▶ **What the exercise asks**:
Copy out the entries below word for word, from the line containing "Click the 0.0% hatchability value" up to and including the last line of the entries.

═══ Input rows ═══

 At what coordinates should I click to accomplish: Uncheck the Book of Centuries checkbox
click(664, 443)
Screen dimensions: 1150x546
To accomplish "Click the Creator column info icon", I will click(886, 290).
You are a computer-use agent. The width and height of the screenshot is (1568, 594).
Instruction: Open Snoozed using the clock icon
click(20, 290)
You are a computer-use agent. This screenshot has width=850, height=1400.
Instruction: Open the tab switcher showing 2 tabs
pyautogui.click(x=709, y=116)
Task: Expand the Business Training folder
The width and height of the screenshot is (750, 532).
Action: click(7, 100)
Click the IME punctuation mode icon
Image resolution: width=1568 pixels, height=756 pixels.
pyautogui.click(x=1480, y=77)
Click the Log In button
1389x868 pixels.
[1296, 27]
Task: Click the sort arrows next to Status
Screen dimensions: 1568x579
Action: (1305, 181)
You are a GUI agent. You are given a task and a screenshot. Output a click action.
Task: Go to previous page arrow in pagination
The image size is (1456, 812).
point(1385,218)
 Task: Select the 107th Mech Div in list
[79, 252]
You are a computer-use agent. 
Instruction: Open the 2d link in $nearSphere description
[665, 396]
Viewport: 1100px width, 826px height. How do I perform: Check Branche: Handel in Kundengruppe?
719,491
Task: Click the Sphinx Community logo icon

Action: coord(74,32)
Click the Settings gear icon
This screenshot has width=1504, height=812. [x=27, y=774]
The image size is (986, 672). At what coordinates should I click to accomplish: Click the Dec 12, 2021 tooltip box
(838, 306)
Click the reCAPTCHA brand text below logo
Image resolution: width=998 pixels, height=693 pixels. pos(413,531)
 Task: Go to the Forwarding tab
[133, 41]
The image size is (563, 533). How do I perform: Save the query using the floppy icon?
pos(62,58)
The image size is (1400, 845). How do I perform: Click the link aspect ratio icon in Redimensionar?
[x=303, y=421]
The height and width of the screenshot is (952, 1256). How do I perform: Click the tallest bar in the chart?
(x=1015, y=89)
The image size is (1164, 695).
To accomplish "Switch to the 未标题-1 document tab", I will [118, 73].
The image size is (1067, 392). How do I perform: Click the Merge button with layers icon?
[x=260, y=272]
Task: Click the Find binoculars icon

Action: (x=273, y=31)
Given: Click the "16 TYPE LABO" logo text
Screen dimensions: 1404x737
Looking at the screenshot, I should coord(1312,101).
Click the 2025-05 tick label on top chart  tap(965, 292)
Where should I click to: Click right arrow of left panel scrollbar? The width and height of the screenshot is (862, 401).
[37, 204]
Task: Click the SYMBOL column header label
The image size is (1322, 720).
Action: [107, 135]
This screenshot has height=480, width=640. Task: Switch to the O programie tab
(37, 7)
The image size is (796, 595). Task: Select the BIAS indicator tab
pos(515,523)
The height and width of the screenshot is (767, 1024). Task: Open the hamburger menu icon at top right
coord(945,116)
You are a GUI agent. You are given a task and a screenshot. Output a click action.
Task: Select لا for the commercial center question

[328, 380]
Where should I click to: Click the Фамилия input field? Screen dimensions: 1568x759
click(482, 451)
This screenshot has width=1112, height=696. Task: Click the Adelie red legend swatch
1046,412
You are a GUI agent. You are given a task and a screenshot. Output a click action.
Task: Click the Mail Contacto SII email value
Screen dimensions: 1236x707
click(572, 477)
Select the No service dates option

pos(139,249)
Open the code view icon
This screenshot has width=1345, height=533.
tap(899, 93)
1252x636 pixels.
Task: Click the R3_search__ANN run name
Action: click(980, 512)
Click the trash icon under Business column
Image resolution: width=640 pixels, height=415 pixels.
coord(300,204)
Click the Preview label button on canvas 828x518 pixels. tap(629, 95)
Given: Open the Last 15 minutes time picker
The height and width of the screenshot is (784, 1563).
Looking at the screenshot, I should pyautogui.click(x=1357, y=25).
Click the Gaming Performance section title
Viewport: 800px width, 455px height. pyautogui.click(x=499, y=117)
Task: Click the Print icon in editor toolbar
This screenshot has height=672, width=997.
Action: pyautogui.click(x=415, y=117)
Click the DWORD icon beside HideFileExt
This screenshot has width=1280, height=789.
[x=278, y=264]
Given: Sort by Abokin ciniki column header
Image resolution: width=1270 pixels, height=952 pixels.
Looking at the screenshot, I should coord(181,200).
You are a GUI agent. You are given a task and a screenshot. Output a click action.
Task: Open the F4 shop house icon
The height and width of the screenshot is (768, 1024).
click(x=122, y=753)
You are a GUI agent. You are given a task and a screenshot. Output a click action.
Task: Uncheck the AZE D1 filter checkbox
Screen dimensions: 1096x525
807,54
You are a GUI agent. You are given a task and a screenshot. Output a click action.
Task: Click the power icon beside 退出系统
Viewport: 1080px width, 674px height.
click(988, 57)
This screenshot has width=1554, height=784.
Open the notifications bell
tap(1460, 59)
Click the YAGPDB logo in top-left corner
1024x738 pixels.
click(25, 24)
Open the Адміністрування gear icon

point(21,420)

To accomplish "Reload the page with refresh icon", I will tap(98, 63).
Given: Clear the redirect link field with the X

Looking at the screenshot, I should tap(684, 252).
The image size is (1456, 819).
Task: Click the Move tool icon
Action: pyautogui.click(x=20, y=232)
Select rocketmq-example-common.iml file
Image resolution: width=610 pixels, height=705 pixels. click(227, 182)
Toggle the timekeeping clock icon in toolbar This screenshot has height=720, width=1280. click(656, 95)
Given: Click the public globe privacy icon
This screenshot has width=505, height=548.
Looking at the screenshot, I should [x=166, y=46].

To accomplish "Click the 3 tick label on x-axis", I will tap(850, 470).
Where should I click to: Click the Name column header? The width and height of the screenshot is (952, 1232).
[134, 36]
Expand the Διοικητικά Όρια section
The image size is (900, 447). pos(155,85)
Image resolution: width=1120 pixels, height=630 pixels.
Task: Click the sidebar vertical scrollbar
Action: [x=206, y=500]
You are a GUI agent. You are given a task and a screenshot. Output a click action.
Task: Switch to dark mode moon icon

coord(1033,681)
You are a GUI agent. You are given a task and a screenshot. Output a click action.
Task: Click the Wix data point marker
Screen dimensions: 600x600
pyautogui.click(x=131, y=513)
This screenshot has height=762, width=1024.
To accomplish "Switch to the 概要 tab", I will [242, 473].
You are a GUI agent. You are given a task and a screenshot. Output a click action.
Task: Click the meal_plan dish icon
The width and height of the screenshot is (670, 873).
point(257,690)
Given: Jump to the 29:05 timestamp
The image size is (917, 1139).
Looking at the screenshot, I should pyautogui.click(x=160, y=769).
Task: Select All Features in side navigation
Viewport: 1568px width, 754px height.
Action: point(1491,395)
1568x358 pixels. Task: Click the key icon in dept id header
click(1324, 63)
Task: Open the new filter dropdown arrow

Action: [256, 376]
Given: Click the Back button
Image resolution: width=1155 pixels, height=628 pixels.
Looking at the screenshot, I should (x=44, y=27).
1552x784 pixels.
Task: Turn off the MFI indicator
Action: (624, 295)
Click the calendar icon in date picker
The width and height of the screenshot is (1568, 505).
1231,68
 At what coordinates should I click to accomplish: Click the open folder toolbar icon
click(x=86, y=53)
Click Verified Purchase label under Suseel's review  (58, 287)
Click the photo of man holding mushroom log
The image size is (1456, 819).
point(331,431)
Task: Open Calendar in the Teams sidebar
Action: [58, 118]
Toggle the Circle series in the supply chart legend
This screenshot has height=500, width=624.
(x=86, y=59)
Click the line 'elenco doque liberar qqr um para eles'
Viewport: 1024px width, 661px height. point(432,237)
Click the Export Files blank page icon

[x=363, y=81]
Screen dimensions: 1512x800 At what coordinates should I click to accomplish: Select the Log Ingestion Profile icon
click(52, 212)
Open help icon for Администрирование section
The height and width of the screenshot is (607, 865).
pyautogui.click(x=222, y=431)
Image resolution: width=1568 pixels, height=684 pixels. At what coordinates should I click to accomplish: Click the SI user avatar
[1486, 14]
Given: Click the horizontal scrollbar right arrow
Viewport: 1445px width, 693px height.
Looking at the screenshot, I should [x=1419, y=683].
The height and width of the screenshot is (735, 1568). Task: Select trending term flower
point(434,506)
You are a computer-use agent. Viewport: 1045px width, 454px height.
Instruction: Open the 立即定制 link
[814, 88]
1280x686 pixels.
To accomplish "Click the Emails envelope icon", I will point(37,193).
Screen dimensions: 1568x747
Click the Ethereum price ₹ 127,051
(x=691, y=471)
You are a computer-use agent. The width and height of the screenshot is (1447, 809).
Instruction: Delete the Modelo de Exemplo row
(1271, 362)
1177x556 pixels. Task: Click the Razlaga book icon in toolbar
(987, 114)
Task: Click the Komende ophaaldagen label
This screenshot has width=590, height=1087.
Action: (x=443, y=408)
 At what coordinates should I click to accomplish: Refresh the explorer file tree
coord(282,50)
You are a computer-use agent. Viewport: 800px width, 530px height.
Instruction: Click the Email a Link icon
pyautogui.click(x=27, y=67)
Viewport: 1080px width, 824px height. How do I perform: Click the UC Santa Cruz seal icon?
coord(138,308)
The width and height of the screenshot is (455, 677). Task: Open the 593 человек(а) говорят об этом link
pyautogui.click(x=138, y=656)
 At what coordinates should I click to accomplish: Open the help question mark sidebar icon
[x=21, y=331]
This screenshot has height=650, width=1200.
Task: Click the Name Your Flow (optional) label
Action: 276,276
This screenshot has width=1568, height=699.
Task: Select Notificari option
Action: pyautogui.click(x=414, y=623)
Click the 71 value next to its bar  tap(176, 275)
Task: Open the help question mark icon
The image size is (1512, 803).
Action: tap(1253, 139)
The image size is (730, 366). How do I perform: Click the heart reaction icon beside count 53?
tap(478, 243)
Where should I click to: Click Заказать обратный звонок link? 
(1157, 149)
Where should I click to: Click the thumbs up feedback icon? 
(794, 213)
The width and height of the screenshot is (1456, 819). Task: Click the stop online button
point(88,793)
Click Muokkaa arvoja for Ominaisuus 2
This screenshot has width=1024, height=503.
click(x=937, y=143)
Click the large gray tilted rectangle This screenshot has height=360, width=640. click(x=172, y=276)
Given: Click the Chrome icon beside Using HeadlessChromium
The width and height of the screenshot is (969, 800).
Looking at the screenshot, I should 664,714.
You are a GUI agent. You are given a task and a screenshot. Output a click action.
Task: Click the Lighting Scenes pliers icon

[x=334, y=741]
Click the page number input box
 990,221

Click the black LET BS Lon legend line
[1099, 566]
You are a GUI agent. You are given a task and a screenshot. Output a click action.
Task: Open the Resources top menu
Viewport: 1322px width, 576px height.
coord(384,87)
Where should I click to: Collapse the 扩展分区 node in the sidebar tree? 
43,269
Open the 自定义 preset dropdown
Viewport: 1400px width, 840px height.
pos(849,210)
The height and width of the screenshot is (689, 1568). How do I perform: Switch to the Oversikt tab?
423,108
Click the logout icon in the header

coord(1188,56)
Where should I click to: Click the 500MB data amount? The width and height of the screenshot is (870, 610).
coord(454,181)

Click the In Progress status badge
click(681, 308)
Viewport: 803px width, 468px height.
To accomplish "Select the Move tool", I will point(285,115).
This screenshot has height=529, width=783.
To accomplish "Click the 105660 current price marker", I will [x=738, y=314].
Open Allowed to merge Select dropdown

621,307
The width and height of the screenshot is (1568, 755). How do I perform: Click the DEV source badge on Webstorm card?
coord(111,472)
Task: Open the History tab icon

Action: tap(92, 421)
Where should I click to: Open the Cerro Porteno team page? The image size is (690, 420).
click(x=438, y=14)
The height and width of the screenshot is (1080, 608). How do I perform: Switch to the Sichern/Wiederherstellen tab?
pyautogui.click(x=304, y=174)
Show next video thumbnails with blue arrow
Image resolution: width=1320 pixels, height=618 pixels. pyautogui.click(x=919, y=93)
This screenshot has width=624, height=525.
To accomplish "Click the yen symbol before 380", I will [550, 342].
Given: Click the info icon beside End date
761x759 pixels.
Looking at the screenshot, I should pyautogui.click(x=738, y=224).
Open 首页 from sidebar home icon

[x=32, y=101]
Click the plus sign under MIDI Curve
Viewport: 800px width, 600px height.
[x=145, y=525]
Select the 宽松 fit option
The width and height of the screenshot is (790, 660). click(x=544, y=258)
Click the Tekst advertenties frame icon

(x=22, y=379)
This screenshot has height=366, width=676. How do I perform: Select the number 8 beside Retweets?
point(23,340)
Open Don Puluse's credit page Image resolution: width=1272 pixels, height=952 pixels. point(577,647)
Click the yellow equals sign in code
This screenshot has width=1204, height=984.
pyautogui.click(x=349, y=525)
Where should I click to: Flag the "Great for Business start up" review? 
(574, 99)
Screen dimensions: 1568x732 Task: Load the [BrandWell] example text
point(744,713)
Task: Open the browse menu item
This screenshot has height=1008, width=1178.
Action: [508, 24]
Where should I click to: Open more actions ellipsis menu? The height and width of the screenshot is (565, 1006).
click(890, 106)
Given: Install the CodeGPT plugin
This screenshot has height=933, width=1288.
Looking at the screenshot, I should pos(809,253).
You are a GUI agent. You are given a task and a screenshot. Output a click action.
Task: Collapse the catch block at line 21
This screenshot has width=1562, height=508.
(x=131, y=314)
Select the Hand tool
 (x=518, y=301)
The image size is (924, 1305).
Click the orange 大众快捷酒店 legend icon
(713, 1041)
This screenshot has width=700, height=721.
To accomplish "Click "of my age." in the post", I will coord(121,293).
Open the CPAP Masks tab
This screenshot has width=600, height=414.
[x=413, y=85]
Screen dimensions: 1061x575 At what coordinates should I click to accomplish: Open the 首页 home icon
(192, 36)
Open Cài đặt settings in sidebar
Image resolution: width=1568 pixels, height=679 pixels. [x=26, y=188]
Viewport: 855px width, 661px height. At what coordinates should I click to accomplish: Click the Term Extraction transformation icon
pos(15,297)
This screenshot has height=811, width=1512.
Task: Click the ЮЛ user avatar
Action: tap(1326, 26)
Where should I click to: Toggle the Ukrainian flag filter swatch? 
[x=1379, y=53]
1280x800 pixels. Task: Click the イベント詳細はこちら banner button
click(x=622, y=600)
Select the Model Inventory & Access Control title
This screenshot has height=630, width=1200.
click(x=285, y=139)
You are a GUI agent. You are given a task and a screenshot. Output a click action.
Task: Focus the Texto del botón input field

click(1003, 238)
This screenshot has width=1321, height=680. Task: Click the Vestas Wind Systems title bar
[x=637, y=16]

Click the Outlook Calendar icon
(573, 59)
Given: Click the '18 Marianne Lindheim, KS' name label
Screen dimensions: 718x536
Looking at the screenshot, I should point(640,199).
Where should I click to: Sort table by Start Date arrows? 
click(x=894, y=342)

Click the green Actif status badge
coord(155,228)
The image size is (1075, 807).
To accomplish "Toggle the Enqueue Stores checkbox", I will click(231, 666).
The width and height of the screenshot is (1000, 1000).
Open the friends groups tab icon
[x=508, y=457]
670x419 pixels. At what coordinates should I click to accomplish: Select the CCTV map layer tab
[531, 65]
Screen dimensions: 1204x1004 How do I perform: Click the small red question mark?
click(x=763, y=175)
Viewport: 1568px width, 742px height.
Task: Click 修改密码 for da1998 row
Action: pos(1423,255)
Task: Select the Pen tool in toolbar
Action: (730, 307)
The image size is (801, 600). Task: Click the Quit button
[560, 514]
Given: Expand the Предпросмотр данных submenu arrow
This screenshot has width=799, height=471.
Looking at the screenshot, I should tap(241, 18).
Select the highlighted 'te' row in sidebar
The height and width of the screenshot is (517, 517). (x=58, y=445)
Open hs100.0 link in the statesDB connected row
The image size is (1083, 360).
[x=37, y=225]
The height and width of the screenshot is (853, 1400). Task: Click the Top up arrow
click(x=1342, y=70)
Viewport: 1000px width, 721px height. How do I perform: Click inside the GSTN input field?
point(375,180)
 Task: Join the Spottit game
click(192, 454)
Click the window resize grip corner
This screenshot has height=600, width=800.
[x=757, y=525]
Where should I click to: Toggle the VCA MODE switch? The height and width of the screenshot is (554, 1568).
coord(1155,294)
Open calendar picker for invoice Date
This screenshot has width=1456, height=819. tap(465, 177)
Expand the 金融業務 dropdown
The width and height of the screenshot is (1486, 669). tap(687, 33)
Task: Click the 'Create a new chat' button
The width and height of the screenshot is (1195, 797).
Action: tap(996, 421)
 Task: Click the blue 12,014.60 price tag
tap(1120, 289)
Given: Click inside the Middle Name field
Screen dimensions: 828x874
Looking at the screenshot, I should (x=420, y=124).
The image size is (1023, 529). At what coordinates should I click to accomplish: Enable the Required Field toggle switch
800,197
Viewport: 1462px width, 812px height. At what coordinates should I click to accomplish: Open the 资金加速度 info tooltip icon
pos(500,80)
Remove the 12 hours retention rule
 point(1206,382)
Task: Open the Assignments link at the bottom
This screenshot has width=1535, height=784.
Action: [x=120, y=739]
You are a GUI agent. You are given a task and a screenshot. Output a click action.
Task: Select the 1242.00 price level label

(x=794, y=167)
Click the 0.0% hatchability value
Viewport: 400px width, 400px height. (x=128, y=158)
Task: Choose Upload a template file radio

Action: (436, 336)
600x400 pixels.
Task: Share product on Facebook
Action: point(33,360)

═══

▶ **The output**:
Click the 0.0% hatchability value
Viewport: 400px width, 400px height. (x=128, y=158)
Task: Choose Upload a template file radio

Action: (436, 336)
600x400 pixels.
Task: Share product on Facebook
Action: point(33,360)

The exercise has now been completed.